Watauga plays games against other teams Wednesdays and Fridays either at the Watauga Softball Complex or at Rock Field. They’ve also played several games in Johnson City, Tenn., Hendersonville, Ashe County and Charlotte.
Each game day includes a doubleheader. There is no official league, but the Watauga team played 102 games in the 2018 schedule, which began in April and go through October.
Valery doesn’t keep track of a won-loss record and there is no championship. The teams do the umpiring themselves and he said there isn’t any arguing about plays.
“I hope to keep it where it’s just a fun league where we’re not that competitive in terms of winning at all costs,” Valery said. “We want to be competitive in playing well. We don’t want to be competitive in being nasty people where we get mad at our own teammates for making an error. It’s a lot more fun to say don’t worry about it. Let’s go out and have a beer afterwards.”
“It’s good fun,” team member Tommy Borkowski, 70, said. “It’s social and it’s also good exercise. It keeps you young.”
Valery, who is 79 years old, had the idea of starting the over-60 softball team when he lived in Florida and he played on a similar team. He moved to Watauga County in 2015 and started the senior team.

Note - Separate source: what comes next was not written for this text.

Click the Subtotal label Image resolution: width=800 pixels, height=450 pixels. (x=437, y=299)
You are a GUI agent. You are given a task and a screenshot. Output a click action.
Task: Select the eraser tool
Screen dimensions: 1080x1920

Players from several walks of life are on team. Scott Judge, a CPA, the newest member on the team, commutes from Baltimore to Foscoe. An Orioles fanatic, Judge, who is 60, makes the trip to Boone every two weeks.
“It’s a good group of guys from what I’ve seen so far,” Judge said. “My wife is retired now, so we basically try to get down twice a month.”
Another team member, Lawrence Caviness, lives in the county and has ties to the university. He played in his first game on May 22 and enjoyed the experience. Caviness was not able to play last year because of a broken leg.
“I haven’t played any organized softball in 15 years,” Caviness said. “I’m sore, so thank the Lord for Tylenol, but it went pretty well. I was pleasantly surprised.”
“We have several from App State who are professors,” Valery said. “I own an insurance agency. One guy is a jeweler. One guy runs a garage. One is an electrician. One is a plumber. Several are farmers, so we have everything — just guys who are interested in playing ball.”
Valery said most of the players who are on the Watauga team or its opponents have not played competitively since high school. He recalled one player who had a college baseball background, but went to play in Charlotte where there are several senior teams that are more competitive.
Fielding a complete team can be a problem, especially if all of the players are not retired. Before a recent game, Watauga was going to play in Johnson City, but were four players short.
Valery sent emails out to any possible players and three answered. A fourth, a new player, showed up to the game, which gave Watauga enough players.
“We’re not charging anything to be in the league,” Valery said. “There’s no ‘you’ve got to be here and you’ve got to buy a uniform.’ You never know who’s going to come.”
Finding a site to play isn’t always certain. Valery said Watauga’s Parks and Recreation Department is very cooperative with the team and makes sure they have a place to play.
Sometimes, in other cities, finding field availability can be difficult. A pickleball tournament in Newland forced the teams to play in Boone.
“I can’t say enough good things about the athletic directors here,” Valery said. “Holly Gates and Robby Willis are really helpful. They don’t charge us anything and a lot of these rec players aren’t nearly as cooperative as Watauga has been and Avery has been.”
Valery added that there is no shortage of teams wanting to come to Boone to play, especially from places such as Charlotte or places off the mountain.
“This year, I made up the schedule in January and February,” Valery said. “We’re going to play there in March and April and early May and then they would come to us in the summer. Then we’d reciprocate when the weather cools down again. Teams from Charlotte, they love coming up here and even Johnson City. It’s so much cooler.”
Valery said player safety is a major concern. There are a few changes in the rules to keep the players from getting hurt. Sliding is illegal, and the pitcher has a screen in front of him to protect against line drives up the middle, and any ball that hits the screen is called a strike, such as a foul ball.
Batters step up to home plate, but another plate is set up behind the original to cut down on any collisions at the plate.
The team practices every Tuesday morning at Rock Field in Newland and every Thursday at the Watauga Parks and Rec Complex every Thursday morning.